EXERCISE GOAL: Print the listing in full, exactly as it stands.
TASK DATA section start
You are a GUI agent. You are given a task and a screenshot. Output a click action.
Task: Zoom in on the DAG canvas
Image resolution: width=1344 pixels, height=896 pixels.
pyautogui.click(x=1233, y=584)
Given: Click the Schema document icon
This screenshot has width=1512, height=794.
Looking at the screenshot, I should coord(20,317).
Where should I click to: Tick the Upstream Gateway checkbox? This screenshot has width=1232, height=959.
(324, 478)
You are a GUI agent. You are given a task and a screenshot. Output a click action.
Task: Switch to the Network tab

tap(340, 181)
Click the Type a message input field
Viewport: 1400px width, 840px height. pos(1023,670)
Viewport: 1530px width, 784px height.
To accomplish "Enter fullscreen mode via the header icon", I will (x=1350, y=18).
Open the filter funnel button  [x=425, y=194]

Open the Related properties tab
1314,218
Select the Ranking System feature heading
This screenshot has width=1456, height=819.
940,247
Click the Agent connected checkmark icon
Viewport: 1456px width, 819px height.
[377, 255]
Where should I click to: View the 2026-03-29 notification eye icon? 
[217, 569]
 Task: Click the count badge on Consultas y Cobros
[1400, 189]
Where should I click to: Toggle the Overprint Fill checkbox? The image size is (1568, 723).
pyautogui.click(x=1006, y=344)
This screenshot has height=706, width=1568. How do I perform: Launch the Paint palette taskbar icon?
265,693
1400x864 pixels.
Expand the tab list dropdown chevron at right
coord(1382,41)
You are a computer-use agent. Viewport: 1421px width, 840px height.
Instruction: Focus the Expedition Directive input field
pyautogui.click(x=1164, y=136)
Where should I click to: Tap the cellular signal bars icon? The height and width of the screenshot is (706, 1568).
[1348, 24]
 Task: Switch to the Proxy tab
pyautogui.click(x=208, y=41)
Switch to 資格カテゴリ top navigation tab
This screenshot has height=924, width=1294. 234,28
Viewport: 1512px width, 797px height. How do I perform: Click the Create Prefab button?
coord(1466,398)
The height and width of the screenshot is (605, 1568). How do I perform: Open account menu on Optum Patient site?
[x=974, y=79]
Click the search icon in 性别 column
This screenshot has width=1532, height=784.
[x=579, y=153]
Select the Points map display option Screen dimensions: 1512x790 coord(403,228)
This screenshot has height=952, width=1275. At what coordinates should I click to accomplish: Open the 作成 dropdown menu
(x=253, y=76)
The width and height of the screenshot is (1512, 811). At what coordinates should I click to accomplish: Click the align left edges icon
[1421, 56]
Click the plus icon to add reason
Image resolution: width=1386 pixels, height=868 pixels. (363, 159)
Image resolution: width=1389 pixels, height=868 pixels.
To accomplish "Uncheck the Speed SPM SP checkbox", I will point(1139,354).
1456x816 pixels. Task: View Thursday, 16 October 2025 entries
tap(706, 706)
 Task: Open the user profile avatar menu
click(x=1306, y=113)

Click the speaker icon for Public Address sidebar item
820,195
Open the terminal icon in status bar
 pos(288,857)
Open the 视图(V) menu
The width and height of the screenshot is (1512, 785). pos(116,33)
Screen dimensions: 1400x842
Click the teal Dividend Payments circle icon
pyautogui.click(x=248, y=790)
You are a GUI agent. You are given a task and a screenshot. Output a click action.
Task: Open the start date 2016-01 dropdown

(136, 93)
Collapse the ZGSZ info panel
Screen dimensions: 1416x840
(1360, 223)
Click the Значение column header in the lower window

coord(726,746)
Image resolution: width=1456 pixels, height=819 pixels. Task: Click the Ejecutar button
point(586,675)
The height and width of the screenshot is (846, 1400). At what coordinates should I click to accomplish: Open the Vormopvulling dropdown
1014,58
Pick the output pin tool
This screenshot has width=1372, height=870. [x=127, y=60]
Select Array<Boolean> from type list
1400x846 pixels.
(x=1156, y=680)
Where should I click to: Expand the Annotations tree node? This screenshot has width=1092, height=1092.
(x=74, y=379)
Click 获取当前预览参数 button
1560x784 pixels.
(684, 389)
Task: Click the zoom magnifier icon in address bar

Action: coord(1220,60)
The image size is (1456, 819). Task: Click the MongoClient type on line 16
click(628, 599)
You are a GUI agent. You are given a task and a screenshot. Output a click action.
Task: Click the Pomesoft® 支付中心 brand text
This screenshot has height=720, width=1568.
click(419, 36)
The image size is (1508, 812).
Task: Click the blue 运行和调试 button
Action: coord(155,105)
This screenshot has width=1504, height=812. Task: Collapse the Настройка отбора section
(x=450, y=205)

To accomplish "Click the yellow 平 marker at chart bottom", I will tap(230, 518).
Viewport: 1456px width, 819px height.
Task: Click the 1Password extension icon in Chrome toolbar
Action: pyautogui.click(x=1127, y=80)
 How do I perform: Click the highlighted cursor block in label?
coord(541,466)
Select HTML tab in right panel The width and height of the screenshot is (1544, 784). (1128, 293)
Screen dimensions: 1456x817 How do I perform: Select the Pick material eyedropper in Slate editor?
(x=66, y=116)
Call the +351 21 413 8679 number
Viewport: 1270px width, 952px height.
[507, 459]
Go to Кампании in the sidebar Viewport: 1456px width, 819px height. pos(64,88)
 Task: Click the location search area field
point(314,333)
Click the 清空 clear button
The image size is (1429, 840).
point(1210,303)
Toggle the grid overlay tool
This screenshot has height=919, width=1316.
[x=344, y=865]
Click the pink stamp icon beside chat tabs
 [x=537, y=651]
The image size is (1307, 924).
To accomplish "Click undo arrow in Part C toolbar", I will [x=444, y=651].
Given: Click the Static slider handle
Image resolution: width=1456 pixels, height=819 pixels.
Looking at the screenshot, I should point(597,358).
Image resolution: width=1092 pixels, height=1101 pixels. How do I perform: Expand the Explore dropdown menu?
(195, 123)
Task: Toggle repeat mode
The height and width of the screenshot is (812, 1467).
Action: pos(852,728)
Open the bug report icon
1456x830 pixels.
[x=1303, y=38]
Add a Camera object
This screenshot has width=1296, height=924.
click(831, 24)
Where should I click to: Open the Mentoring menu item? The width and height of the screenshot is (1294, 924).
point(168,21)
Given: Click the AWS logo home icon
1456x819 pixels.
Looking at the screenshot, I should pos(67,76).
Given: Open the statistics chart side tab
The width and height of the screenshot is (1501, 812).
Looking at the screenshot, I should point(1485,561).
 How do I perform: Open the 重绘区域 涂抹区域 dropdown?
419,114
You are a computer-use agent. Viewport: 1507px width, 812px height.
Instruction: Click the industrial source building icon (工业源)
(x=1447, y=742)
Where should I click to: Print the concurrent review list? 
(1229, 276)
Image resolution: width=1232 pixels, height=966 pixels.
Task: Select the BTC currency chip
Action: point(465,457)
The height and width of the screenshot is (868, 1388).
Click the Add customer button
TASK DATA section end
ANSWER FOR THIS EXERCISE:
You are a GUI agent. You are given a task and a screenshot. Output a click action.
Task: Zoom in on the DAG canvas
Image resolution: width=1344 pixels, height=896 pixels.
pyautogui.click(x=1233, y=584)
Given: Click the Schema document icon
This screenshot has width=1512, height=794.
Looking at the screenshot, I should coord(20,317).
Where should I click to: Tick the Upstream Gateway checkbox? This screenshot has width=1232, height=959.
(324, 478)
You are a GUI agent. You are given a task and a screenshot. Output a click action.
Task: Switch to the Network tab

tap(340, 181)
Click the Type a message input field
Viewport: 1400px width, 840px height. pos(1023,670)
Viewport: 1530px width, 784px height.
To accomplish "Enter fullscreen mode via the header icon", I will (x=1350, y=18).
Open the filter funnel button  [x=425, y=194]

Open the Related properties tab
1314,218
Select the Ranking System feature heading
This screenshot has width=1456, height=819.
940,247
Click the Agent connected checkmark icon
Viewport: 1456px width, 819px height.
[377, 255]
Where should I click to: View the 2026-03-29 notification eye icon? 
[217, 569]
 Task: Click the count badge on Consultas y Cobros
[1400, 189]
Where should I click to: Toggle the Overprint Fill checkbox? The image size is (1568, 723).
pyautogui.click(x=1006, y=344)
This screenshot has height=706, width=1568. How do I perform: Launch the Paint palette taskbar icon?
265,693
1400x864 pixels.
Expand the tab list dropdown chevron at right
coord(1382,41)
You are a computer-use agent. Viewport: 1421px width, 840px height.
Instruction: Focus the Expedition Directive input field
pyautogui.click(x=1164, y=136)
Where should I click to: Tap the cellular signal bars icon? The height and width of the screenshot is (706, 1568).
[1348, 24]
 Task: Switch to the Proxy tab
pyautogui.click(x=208, y=41)
Switch to 資格カテゴリ top navigation tab
This screenshot has height=924, width=1294. 234,28
Viewport: 1512px width, 797px height. How do I perform: Click the Create Prefab button?
coord(1466,398)
The height and width of the screenshot is (605, 1568). How do I perform: Open account menu on Optum Patient site?
[x=974, y=79]
Click the search icon in 性别 column
This screenshot has width=1532, height=784.
[x=579, y=153]
Select the Points map display option Screen dimensions: 1512x790 coord(403,228)
This screenshot has height=952, width=1275. At what coordinates should I click to accomplish: Open the 作成 dropdown menu
(x=253, y=76)
The width and height of the screenshot is (1512, 811). At what coordinates should I click to accomplish: Click the align left edges icon
[1421, 56]
Click the plus icon to add reason
Image resolution: width=1386 pixels, height=868 pixels. (363, 159)
Image resolution: width=1389 pixels, height=868 pixels.
To accomplish "Uncheck the Speed SPM SP checkbox", I will point(1139,354).
1456x816 pixels. Task: View Thursday, 16 October 2025 entries
tap(706, 706)
 Task: Open the user profile avatar menu
click(x=1306, y=113)

Click the speaker icon for Public Address sidebar item
820,195
Open the terminal icon in status bar
 pos(288,857)
Open the 视图(V) menu
The width and height of the screenshot is (1512, 785). pos(116,33)
Screen dimensions: 1400x842
Click the teal Dividend Payments circle icon
pyautogui.click(x=248, y=790)
You are a GUI agent. You are given a task and a screenshot. Output a click action.
Task: Open the start date 2016-01 dropdown

(136, 93)
Collapse the ZGSZ info panel
Screen dimensions: 1416x840
(1360, 223)
Click the Значение column header in the lower window

coord(726,746)
Image resolution: width=1456 pixels, height=819 pixels. Task: Click the Ejecutar button
point(586,675)
The height and width of the screenshot is (846, 1400). At what coordinates should I click to accomplish: Open the Vormopvulling dropdown
1014,58
Pick the output pin tool
This screenshot has width=1372, height=870. [x=127, y=60]
Select Array<Boolean> from type list
1400x846 pixels.
(x=1156, y=680)
Where should I click to: Expand the Annotations tree node? This screenshot has width=1092, height=1092.
(x=74, y=379)
Click 获取当前预览参数 button
1560x784 pixels.
(684, 389)
Task: Click the zoom magnifier icon in address bar

Action: coord(1220,60)
The image size is (1456, 819). Task: Click the MongoClient type on line 16
click(628, 599)
You are a GUI agent. You are given a task and a screenshot. Output a click action.
Task: Click the Pomesoft® 支付中心 brand text
This screenshot has height=720, width=1568.
click(419, 36)
The image size is (1508, 812).
Task: Click the blue 运行和调试 button
Action: coord(155,105)
This screenshot has width=1504, height=812. Task: Collapse the Настройка отбора section
(x=450, y=205)

To accomplish "Click the yellow 平 marker at chart bottom", I will tap(230, 518).
Viewport: 1456px width, 819px height.
Task: Click the 1Password extension icon in Chrome toolbar
Action: pyautogui.click(x=1127, y=80)
 How do I perform: Click the highlighted cursor block in label?
coord(541,466)
Select HTML tab in right panel The width and height of the screenshot is (1544, 784). (1128, 293)
Screen dimensions: 1456x817 How do I perform: Select the Pick material eyedropper in Slate editor?
(x=66, y=116)
Call the +351 21 413 8679 number
Viewport: 1270px width, 952px height.
[507, 459]
Go to Кампании in the sidebar Viewport: 1456px width, 819px height. pos(64,88)
 Task: Click the location search area field
point(314,333)
Click the 清空 clear button
The image size is (1429, 840).
point(1210,303)
Toggle the grid overlay tool
This screenshot has height=919, width=1316.
[x=344, y=865]
Click the pink stamp icon beside chat tabs
 [x=537, y=651]
The image size is (1307, 924).
To accomplish "Click undo arrow in Part C toolbar", I will [x=444, y=651].
Given: Click the Static slider handle
Image resolution: width=1456 pixels, height=819 pixels.
Looking at the screenshot, I should point(597,358).
Image resolution: width=1092 pixels, height=1101 pixels. How do I perform: Expand the Explore dropdown menu?
(195, 123)
Task: Toggle repeat mode
The height and width of the screenshot is (812, 1467).
Action: pos(852,728)
Open the bug report icon
1456x830 pixels.
[x=1303, y=38]
Add a Camera object
This screenshot has width=1296, height=924.
click(831, 24)
Where should I click to: Open the Mentoring menu item? The width and height of the screenshot is (1294, 924).
point(168,21)
Given: Click the AWS logo home icon
1456x819 pixels.
Looking at the screenshot, I should pos(67,76).
Given: Open the statistics chart side tab
The width and height of the screenshot is (1501, 812).
Looking at the screenshot, I should point(1485,561).
 How do I perform: Open the 重绘区域 涂抹区域 dropdown?
419,114
You are a computer-use agent. Viewport: 1507px width, 812px height.
Instruction: Click the industrial source building icon (工业源)
(x=1447, y=742)
Where should I click to: Print the concurrent review list? 
(1229, 276)
Image resolution: width=1232 pixels, height=966 pixels.
Task: Select the BTC currency chip
Action: point(465,457)
The height and width of the screenshot is (868, 1388).
Click the Add customer button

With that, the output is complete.